Our Shihan also tells us that Shodan is only a beginners level and after that we start learning aikido. It seems however, that in North America, we put greater expectations and credence on being a “Black Belt” and therefore we expect greater competency and therefore it is difficult to compare/equate one countries levels to the next.
Even if there was greater competency - which we can't assume there is - we would think that the greater competency of the school - not the student - would yield higher-quality results in equal to or less time than what is needed for a shodan in the very country where it was founded. We could consider that it actually might point to lesser competency of the school - if they're taking two to three times the time, effort, and money of the student for a shodan degree. That often points in the direction not to a higher-quality school, but, in fact, to one of lesser quality.

North America, in terms of aikido and the establishment of organizations, did not wind up with the higher-quality senseis.
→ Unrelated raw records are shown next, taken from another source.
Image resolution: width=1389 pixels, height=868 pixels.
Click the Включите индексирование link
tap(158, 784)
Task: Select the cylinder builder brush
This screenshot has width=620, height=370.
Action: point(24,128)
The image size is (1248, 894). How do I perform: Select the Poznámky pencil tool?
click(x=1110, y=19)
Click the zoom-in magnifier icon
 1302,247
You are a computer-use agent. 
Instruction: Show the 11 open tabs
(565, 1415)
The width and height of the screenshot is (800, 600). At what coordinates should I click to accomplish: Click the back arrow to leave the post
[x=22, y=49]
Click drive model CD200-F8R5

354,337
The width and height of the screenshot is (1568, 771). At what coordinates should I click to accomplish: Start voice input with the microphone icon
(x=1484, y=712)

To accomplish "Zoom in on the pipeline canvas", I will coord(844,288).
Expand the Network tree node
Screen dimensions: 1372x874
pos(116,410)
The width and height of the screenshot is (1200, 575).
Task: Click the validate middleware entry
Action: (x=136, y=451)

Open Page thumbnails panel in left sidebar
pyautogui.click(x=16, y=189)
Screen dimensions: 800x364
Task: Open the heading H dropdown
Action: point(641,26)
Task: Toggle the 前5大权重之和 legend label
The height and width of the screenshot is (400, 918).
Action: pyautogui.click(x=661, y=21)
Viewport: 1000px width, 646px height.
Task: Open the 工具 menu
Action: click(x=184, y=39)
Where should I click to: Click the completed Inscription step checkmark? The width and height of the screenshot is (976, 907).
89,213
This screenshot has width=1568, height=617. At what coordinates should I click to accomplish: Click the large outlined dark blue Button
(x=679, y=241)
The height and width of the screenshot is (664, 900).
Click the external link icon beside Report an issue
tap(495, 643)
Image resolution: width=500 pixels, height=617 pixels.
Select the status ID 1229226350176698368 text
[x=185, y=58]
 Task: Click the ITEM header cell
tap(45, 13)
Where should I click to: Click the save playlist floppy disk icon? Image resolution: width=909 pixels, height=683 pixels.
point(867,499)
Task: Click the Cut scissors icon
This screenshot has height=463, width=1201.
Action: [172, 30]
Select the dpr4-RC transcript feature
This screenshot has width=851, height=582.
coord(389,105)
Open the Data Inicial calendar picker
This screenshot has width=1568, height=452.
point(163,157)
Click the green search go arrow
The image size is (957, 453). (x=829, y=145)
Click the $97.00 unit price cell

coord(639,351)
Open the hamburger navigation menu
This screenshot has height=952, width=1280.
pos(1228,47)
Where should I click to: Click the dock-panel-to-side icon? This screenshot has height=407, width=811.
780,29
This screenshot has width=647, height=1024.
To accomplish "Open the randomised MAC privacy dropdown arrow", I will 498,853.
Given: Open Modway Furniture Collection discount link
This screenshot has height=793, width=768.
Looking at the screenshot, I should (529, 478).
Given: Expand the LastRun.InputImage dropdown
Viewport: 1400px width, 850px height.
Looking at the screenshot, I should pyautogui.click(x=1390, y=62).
They were in fact, the youngest and most inexperienced. And by some accounts, the manner in which the territory was established was, to put it mildly, underhanded. It's as if North America, far from recognizing "greater competency," went ahead and gobbled up the teachers who would barely have been qualified to teach in their own country. This is not to underestimate what they did. They had an uphill battle, and took many risks to establish and grow aikido. And they stuck it out. But they and aikido - even by their own admission - also sacrificed quantity for quality.

But as there's in in yo and yo in in, [ insert cool lighting effects ] there's a great big aikido forest in the Americas, as well as in the rest of the world. And it's arrived at the phase where an informed overview and inventory are being taken, not only concerning the condition of the forest itself, but also to provide methods, standards, and tools to introduce better quality towards future growth. The soil is being tilled and aerated. Forgotten, lost, and previously unknown heirlooms are being incorporated. The bar is being raised, not from the top, but from the bottom.

Jeremy, you have entered the doors of aikido at a time where there should probably be some of those signs posted on construction sites during remodeling work. There are a lot of exposed beams, and things that are coming into focus that are perhaps not so positive, and other things that are shockingly brilliant. The art actually does have all the pieces - lying around in various places. And there are many people, seen and unseen, working towards providing the present and upcoming generations with an environment that is more authentic, responsive and dynamic. In no uncertain terms, aikido itself is going digital - again.


Last edited by Dan Richards : 03-27-2013 at 09:47 PM.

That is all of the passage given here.